▶ _Input material_
────────
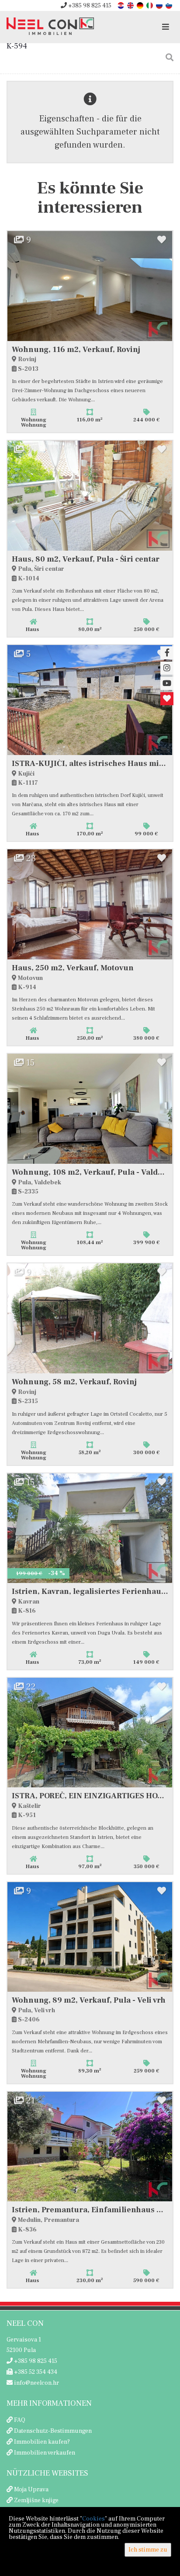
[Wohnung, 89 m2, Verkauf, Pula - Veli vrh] (90, 1937)
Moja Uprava (31, 2489)
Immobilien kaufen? (42, 2442)
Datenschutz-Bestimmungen (53, 2431)
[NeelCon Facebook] (166, 652)
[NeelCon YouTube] (166, 683)
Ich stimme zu (147, 2550)
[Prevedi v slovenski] (169, 5)
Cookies (93, 2519)
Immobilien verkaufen (44, 2453)
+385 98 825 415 (89, 6)
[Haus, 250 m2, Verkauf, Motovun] (90, 904)
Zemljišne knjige (36, 2500)
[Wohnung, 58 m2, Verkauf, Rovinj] (90, 1318)
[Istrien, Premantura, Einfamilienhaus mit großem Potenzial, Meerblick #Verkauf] (90, 2147)
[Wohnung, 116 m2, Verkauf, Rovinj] (90, 286)
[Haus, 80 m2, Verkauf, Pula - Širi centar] (90, 496)
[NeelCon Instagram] (166, 668)
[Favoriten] (166, 698)
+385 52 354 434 (35, 2372)
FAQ (19, 2420)
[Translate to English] (131, 5)
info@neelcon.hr (36, 2383)
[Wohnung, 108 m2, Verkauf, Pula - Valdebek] (90, 1109)
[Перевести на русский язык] (160, 5)
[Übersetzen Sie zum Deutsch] (141, 5)
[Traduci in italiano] (150, 5)
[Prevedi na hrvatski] (121, 5)
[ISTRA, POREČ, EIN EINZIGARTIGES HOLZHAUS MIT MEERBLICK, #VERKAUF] (90, 1733)
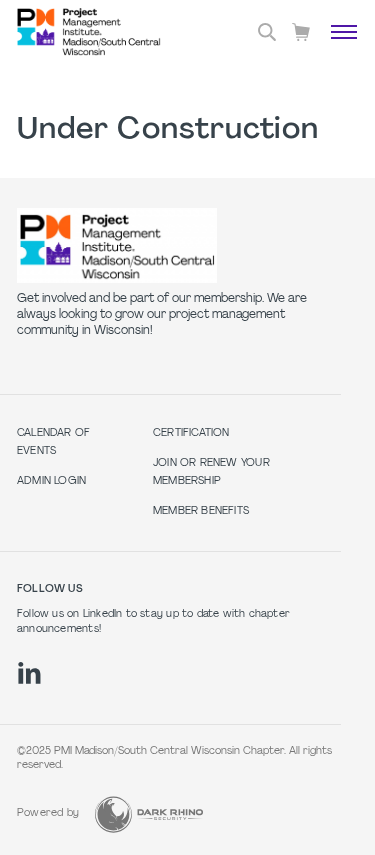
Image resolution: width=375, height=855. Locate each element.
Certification (191, 433)
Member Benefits (201, 511)
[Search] (267, 32)
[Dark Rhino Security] (149, 814)
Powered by (48, 813)
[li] (29, 673)
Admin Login (51, 481)
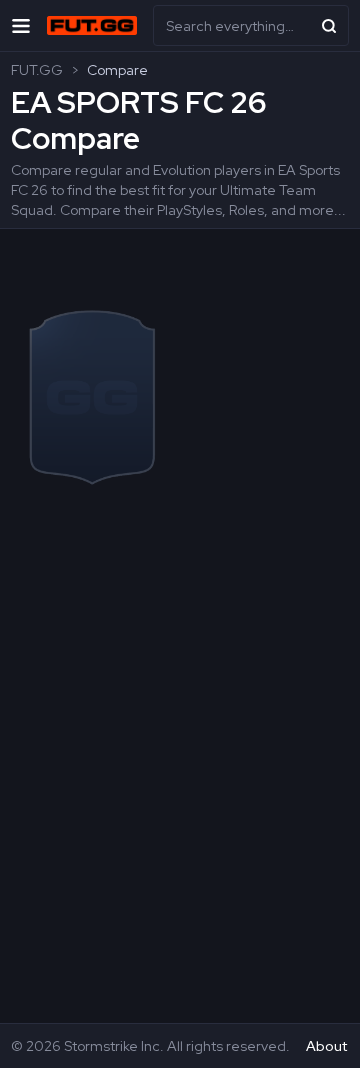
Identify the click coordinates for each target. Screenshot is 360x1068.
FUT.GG (37, 70)
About (326, 1046)
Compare (117, 70)
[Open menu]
────────
▶ _Brief_
Write out the material above exactly. Skip the pictures.

▶ _Exercise solution_
[Wohnung, 89 m2, Verkauf, Pula - Veli vrh] (90, 1937)
Moja Uprava (31, 2489)
Immobilien kaufen? (42, 2442)
Datenschutz-Bestimmungen (53, 2431)
[NeelCon Facebook] (166, 652)
[NeelCon YouTube] (166, 683)
Ich stimme zu (147, 2550)
[Prevedi v slovenski] (169, 5)
Cookies (93, 2519)
Immobilien verkaufen (44, 2453)
+385 98 825 415 (89, 6)
[Haus, 250 m2, Verkauf, Motovun] (90, 904)
Zemljišne knjige (36, 2500)
[Wohnung, 58 m2, Verkauf, Rovinj] (90, 1318)
[Istrien, Premantura, Einfamilienhaus mit großem Potenzial, Meerblick #Verkauf] (90, 2147)
[Wohnung, 116 m2, Verkauf, Rovinj] (90, 286)
[Haus, 80 m2, Verkauf, Pula - Širi centar] (90, 496)
[NeelCon Instagram] (166, 668)
[Favoriten] (166, 698)
+385 52 354 434 (35, 2372)
FAQ (19, 2420)
[Translate to English] (131, 5)
info@neelcon.hr (36, 2383)
[Wohnung, 108 m2, Verkauf, Pula - Valdebek] (90, 1109)
[Перевести на русский язык] (160, 5)
[Übersetzen Sie zum Deutsch] (141, 5)
[Traduci in italiano] (150, 5)
[Prevedi na hrvatski] (121, 5)
[ISTRA, POREČ, EIN EINZIGARTIGES HOLZHAUS MIT MEERBLICK, #VERKAUF] (90, 1733)
Image resolution: width=375, height=855. Locate each element.
Certification (191, 433)
Member Benefits (201, 511)
[Search] (267, 32)
[Dark Rhino Security] (149, 814)
Powered by (48, 813)
[li] (29, 673)
Admin Login (51, 481)
Identify the click coordinates for each target. Screenshot is 360x1068.
FUT.GG (37, 70)
About (326, 1046)
Compare (117, 70)
[Open menu]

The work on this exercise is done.